Abstract

Occult hepatitis B (OBI) was defined as the detection of hepatitis B virus (HBV)
DNA in the liver (with or without HBV DNA in serum) without HBsAg[1].
The prevalence of OBI varies from region to region worldwide. This variability
relies upon the sensitivity of HBV DNA detection assays, the sample size, and the
detection of HBV DNA in liver tissue and serum by nested PCR or real-time PCR.
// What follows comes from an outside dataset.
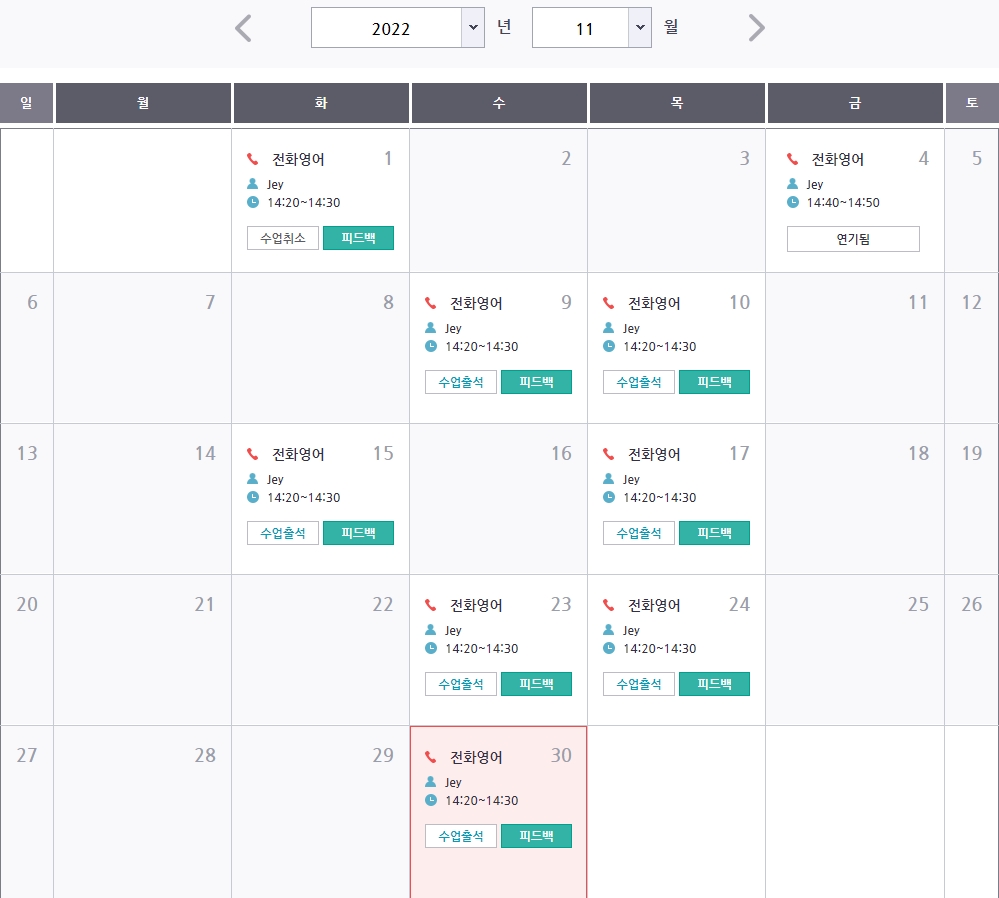Screen dimensions: 999x898
Task: Click the clock icon on November 4
Action: point(793,202)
The prevalence of OBI varies from 1% to 87% in different regions of the world[2],
there is no standard assay for diagnosis of OBI in liver tissue or in serum, and the
only reliable method is the detection of HBV DNA by nested PCR or real-time
PCR[3].
The mutations in the HBsAg gene have been observed among patients coinfected
with hepatitis C virus (HCV)[4].
It has been described that about one-third of patients with chronic HCV infection
had detectable serum HBV DNA but undetectable HBsAg[5]. When the coexistence
of both HBV and HCV genomes occurs in the same hepatocyte, the replication of
HBV is inhibited due to the interference of HCV molecules, which therefore results
in the creation of OBI with low replication of HBV DNA[6].
The presence of OBI in chronic HCV infected patients increases the risk of
HCC[7]. Blood transfusion is a main risk factor for transmission of OBI and the
prevalence of OBI among blood donors varies from country to country provided
that the screening of blood donors is done with less security[8].